Aggressively targeting staff members on customer satisfaction scores is probably the easiest mistake to make when operationalizing CX measurement projects. This can breed unhealthy behaviors, going as far as pushing staff to beg customers for high scores on feedback surveys, which makes for a bad experience and skews the validity of customer data.

Instead, to mobilize staff members to positively improve CX metrics, follow these two examples:

  1. Once the drivers behind the CX measures are understood, place a reward structure around the consistent execution of these behaviors. For instance, if number of logins is the metric of focus, an influential behavior to measure and encourage could be the number of follow-up calls to support users that have low or dipping usage of the service. For customer effort scores, team members could be incentivized on resolving cases first-time.
  2. Measure the handover points between departments in the experience. Ensure you manage it beyond silos and bring people from different parts of the organization together (e.g., sales, retail and headquarters)
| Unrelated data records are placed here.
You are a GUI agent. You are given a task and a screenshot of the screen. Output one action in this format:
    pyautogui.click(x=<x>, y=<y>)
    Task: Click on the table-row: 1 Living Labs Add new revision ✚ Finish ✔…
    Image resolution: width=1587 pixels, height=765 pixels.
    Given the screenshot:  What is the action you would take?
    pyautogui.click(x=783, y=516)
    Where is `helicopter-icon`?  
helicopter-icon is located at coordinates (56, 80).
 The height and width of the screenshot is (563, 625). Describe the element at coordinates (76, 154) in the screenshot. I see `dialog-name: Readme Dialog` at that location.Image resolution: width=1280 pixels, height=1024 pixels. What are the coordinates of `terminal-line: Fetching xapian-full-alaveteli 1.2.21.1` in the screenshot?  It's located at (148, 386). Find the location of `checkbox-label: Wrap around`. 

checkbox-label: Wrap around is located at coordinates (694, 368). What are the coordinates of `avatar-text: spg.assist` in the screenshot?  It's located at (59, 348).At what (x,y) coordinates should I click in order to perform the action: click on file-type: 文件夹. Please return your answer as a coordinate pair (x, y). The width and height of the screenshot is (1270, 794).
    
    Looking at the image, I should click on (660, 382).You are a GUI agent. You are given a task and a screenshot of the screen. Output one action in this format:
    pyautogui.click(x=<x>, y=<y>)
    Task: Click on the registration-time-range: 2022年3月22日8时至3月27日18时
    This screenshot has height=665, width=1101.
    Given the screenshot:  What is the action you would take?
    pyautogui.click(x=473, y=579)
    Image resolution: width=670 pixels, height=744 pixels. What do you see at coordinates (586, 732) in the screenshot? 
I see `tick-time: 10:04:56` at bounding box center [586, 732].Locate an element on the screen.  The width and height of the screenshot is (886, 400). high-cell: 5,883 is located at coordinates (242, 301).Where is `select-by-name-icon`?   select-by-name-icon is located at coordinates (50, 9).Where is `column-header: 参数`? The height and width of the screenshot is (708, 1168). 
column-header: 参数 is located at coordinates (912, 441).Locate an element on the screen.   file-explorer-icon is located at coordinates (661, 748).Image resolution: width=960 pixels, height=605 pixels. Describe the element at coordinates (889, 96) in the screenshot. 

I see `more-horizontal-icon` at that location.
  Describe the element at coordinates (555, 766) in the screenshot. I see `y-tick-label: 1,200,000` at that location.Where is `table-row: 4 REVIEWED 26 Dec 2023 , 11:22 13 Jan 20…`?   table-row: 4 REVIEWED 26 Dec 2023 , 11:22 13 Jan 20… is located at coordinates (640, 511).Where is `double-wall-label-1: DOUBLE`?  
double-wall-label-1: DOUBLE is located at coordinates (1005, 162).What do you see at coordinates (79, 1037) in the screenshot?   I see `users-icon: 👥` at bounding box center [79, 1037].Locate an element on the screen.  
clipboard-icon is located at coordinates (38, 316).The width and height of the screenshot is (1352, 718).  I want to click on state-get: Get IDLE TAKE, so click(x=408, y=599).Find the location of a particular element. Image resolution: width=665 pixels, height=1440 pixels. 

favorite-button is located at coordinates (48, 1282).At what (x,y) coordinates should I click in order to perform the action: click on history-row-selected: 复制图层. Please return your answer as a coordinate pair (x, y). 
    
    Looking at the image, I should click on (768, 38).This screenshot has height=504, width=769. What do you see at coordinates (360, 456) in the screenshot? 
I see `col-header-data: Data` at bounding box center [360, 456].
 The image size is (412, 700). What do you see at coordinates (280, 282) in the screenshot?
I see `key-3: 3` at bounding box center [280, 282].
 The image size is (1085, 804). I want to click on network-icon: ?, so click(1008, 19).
Use CX metrics as a compass to illuminate the direction the business should move in. This will help business stakeholders to genuinely improve the standard of experiences they deliver to customers.

5. Follow the golden rule of measurement: don’t just listen, act

CX metrics should not be left to gather dust, they should inform internal decision making that will upgrade customer experiences.

Volvo, a leading European car manufacturer, is acutely aware that simply measuring customer perspectives with metrics is not enough.

Kevin Meeks, Head of Customer Experience at Volvo Car UK advises CX practitioners: “Listen to what customers are really saying – and then do something about it.”

Likewise, Cecilia Bjork Bang-Melchior, Senior Manager Customer Experience at Volvo Car Sweden, recommends a very straightforward approach: “When a customer gives you negative feedback, resolve it fast, and when it’s positive, celebrate it.”

There are two fundamental reasons brands should act on feedback. If a brand invites feedback but then does not action it or respond, this can give a negative impression. It breeds a perception of merely paying lip-service and not genuinely caring about what customers think or feel.

Secondly, from a business point of view, actioning customer feedback will not only generate goodwill with customers but will provide the intelligence to inspire new processes or products and prevent subsequent customers from encountering the same pain points. 

Why are successful CX measurement systems important?

Those who will truly excel in this new decade will know every aspect of their CX measurement system – its strengths and its weaknesses. Improvement strategies need to be carefully planned, from what is asked of customers to why it is asked and how the responses influence internal decision-making around budget allocation and project prioritization.

Tick all the boxes discussed above, and CX professionals are likely to see their CX agenda progress rapidly. In turn, the hard-cold number results, such as market share, revenue or cost to serve, will follow.